**WHAT TO PRODUCE:** Pick up the news report on the federal cap on international students after its final sentence and keep writing it.

**EXCERPT:**
The federal government’s plan to cap international students will hinder their efforts to increase the number of Australians with tertiary qualifications, the head of Universities Australia will argue in a speech on Wednesday, as he accuses both major parties of politicising the sector.
Universities Australia chair and University of South Australia vice-chancellor David Lloyd will appear at the National Press Club later today, where he will call on both sides of government to treat higher education as a policy priority rather than a political pawn.
In a preview of the speech provided to the ABC, he accused the government of “wilfully weakening” the economy with the caps and of using international students as “cannon fodder in a poll-driven battle over migration”.
It comes as Department of Education data shows 15 public universities are set to have their international student numbers slashed under the proposed changes, including one that will have new enrolments cut by more than 50 per cent compared to 2023 figures.
Under the federal government’s overhaul of the higher education sector, no more than 270,000 international students would be able to start their studies at Australian universities and vocational providers next year.
Each provider would also be subject to its own individualised cap, based on a formula that takes into account previous levels of international student commencements and the make-up of their student body.
According to the department’s data, regional Victoria’s Federation University will only be able to enrol 1,100 new international students next year — a more than 50 per cent drop on their 2023 commencement figures.
Group of Eight universities including the University of New South Wales, the University of Sydney and the University of Melbourne — each with around 40 per cent of their cohort made up of international students — would also be hit hard by the changes.
The University of NSW would see a drop of 14 per cent, compared to 2023 figures, while the University of Sydney and University of Melbourne would both see their commencements slashed by 7 per cent.
Education Minister Jason Clare has previously said that the proposed limits will mean the number of international students starting in 2025 will be broadly the same as the previous year, but they will be redistributed across the sector.
“This is about setting up the system in a better and fairer way so it’s not only a lucky few universities that benefit but the whole sector,” he told reporters last month.
Universities Australia, as well as other peak bodies in the sector, have long been critical of the government’s crackdown on international students, warning that thousands of university job losses would follow.
Meanwhile, the government has said limits on new commencements are needed to slow the flood of international students that followed the lifting of COVID border closures.
There were more than 800,000 international students studying in Australia in the previous year, according to Department of Education data, up from 690,000 pre-pandemic.

**DATA LISTING:**
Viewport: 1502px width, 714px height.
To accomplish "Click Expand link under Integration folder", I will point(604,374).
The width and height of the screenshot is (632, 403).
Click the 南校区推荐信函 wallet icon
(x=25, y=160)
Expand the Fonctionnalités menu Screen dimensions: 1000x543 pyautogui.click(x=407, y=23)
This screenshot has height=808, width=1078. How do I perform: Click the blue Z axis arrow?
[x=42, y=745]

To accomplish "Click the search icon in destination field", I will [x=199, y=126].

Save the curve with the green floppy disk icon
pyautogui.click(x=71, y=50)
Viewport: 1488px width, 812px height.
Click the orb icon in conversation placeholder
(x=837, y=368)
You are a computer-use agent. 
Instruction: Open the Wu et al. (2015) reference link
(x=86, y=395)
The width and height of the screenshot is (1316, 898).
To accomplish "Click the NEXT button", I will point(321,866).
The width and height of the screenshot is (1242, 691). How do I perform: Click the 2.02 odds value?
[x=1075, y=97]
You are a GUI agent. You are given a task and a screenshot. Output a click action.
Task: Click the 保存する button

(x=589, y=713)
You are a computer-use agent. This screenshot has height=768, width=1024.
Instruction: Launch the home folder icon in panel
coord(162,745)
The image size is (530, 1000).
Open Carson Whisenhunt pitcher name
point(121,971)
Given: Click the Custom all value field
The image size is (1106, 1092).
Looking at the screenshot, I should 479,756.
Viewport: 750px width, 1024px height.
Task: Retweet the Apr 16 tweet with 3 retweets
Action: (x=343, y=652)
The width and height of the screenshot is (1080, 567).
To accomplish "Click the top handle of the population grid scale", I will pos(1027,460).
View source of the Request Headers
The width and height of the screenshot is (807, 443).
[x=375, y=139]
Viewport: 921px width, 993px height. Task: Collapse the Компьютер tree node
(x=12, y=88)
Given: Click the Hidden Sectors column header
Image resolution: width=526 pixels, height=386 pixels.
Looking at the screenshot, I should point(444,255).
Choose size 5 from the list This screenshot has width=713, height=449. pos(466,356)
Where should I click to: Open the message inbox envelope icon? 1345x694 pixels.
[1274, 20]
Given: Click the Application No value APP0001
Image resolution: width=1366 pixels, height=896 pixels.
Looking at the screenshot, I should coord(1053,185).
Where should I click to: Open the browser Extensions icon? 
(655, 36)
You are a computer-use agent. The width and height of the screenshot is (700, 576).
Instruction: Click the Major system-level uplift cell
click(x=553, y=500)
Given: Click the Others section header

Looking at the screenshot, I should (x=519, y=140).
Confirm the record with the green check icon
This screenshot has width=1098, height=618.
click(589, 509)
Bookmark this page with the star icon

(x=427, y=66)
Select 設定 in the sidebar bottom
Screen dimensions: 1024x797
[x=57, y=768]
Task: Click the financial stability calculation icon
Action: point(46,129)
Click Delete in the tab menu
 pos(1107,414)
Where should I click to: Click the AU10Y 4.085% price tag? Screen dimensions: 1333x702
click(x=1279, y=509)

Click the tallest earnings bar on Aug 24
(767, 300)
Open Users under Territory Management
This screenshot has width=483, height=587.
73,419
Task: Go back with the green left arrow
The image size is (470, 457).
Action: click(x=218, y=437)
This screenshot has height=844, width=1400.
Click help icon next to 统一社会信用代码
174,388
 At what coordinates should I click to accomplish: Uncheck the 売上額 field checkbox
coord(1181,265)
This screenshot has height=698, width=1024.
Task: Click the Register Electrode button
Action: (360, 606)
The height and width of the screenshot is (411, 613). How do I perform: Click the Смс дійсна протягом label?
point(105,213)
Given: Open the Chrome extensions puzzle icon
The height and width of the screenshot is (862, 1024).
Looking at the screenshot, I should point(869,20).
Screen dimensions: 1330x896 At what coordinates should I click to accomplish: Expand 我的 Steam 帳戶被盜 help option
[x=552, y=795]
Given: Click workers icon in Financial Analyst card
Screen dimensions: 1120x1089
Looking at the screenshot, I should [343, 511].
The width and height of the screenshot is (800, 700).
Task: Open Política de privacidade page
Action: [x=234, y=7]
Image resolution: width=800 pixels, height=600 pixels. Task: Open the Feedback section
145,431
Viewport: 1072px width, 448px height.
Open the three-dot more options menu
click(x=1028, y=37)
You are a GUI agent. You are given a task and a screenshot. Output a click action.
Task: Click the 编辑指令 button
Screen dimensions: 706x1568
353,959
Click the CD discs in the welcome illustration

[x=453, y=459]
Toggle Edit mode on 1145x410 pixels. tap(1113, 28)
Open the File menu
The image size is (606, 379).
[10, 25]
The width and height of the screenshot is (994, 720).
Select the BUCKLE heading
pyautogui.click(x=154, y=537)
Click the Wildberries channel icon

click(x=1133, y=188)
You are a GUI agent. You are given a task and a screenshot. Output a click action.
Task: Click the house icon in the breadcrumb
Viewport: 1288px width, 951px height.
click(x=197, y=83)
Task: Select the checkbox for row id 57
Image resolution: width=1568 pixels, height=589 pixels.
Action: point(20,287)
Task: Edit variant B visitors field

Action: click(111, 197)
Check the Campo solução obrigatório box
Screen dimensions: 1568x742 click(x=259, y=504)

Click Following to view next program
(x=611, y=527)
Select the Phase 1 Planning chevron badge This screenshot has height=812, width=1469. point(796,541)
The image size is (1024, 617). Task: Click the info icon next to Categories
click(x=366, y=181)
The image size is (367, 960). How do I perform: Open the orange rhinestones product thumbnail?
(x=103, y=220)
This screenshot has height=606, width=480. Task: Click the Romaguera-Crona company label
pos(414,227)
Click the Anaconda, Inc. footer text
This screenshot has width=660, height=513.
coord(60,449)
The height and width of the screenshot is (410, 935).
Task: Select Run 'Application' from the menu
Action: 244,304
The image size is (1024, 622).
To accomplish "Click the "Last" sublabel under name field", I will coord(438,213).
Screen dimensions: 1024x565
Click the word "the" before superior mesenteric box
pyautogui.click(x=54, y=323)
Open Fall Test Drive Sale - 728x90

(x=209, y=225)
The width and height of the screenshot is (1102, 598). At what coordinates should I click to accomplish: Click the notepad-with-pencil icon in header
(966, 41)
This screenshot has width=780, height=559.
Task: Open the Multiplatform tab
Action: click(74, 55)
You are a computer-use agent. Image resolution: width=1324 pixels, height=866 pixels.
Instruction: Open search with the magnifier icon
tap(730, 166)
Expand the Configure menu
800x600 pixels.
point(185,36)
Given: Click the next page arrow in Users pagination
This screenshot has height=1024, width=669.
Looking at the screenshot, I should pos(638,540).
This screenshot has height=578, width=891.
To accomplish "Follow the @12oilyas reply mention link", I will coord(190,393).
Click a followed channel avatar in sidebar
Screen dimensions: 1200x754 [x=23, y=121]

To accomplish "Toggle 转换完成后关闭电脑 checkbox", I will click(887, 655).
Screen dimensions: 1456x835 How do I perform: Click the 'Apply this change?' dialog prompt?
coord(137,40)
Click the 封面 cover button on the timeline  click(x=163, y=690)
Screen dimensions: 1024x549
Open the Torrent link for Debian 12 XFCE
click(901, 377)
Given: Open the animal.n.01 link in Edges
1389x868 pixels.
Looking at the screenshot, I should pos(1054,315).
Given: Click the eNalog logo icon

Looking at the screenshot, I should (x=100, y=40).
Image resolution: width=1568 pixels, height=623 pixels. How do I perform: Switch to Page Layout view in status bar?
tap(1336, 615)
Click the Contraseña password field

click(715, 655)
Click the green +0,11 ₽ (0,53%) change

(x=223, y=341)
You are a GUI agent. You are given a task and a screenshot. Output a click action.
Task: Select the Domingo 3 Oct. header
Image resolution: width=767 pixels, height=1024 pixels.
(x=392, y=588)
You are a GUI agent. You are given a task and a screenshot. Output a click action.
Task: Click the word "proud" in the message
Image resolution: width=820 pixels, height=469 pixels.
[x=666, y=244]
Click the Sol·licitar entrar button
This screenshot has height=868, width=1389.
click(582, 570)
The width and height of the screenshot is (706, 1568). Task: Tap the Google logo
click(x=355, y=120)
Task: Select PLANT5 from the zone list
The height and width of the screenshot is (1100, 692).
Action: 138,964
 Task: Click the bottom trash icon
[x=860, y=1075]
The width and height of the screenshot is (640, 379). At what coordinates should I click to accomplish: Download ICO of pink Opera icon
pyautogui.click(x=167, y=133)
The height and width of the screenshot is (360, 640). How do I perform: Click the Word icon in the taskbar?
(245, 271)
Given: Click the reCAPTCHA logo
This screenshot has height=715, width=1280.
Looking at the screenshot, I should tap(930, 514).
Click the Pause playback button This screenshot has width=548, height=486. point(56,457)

**RESULT OF THIS TASK:**
Professor Lloyd accused successive governments of underfunding teaching and research over decades, forcing universities to rely on international students for their revenue.
International student fees are the second-largest source of income for universities across the board, behind government funding.
Those fees totalled $8.6 billion in 2022, which equated to more than 30 per cent of revenue at the University of Sydney, University of Melbourne, University of Queensland, Monash University and the University of NSW.
Even so, Professor Lloyd said it was a “frightening reality” that two-thirds of public universities were in deficit in 2022 and 2023.
He said stripping funding from providers would also hamstring the government’s goal of increasing the national tertiary qualification attainment rate from 60 per cent to 80 per cent of working-age Australians by 2050.
Reaching that benchmark would require educating a million additional students in the next couple of decades, he said, which is “equivalent of creating a new institution the size of Monash University every two years”.
“How exactly can we deliver for future learners and increased skills provision in the midst of a tail-spinning downward spiral of core funding?” he said.
“If universities don’t have the means to compensate for this lack of core funding, Australian research simply is not going to happen.”
The Independent Tertiary Education Council Australia (ITECA), which represents private higher education and vocational providers, has also slammed the caps, warning that up to 300 colleges could be forced to close their doors.
The government informed private vocational providers of their indicative caps on Friday.
In response, ITECA said they had been inundated with messages from members who were “perplexed, bewildered and deeply worried”.
“College closures are now inevitable and ITECA members lay the blame squarely at the feet of Australian government politicians responsible for international education policy,” ITECA chief executive Troy Williams said in a statement.